Actress and director Penny Marshall, best remembered for her role in the 1970s hit sitcom, Laverne and Shirley, has died after being ill with cancer and diabetes for a number of years. The cause of death was complications from diabetes. She was once married to actor-director Rob Reiner, and her brother was producer and sometime actor Garry Marshall, who passed away a few years ago.
Penny was 75.
From the obit:
Carole Penny Marshall was born on Oct. 15, 1943, in the Bronx and grew up there, at the northern end of the Grand Concourse. Her father, Anthony, was an industrial filmmaker, and her mother, Marjorie (Ward) Marshall, taught dance. The family name had been changed from Masciarelli.
After she graduated from Walton High School, in the Kingsbridge section of the Bronx, Ms. Marshall attended the University of New Mexico. There she met and married Michael Henry, a college football player. They had a daughter, but the marriage lasted only two years, and Ms. Marshall headed for California, where her older brother, Garry, had become a successful comedy writer.
She made her film debut in “The Savage Seven,” a 1968 biker-gang drama, and had a small part the same year in “How Sweet It Is!,” a romantic comedy starring Debbie Reynolds and James Garner.

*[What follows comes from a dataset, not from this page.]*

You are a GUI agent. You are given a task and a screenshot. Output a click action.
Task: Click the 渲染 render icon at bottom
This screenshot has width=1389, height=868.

Ms. Marshall continued acting, mostly playing guest roles on television series, until she got her big break in 1971, when she was cast in the recurring part of Jack Klugman’s gloomy secretary, Myrna Turner, on the ABC sitcom “The Odd Couple.” Her brother, a producer of the show, got her the job, but nepotism had nothing to do with it when viewers fell in love with her poker-faced humor and Bronx-accented whine.
Marshall had even greater success as a director than as a performer.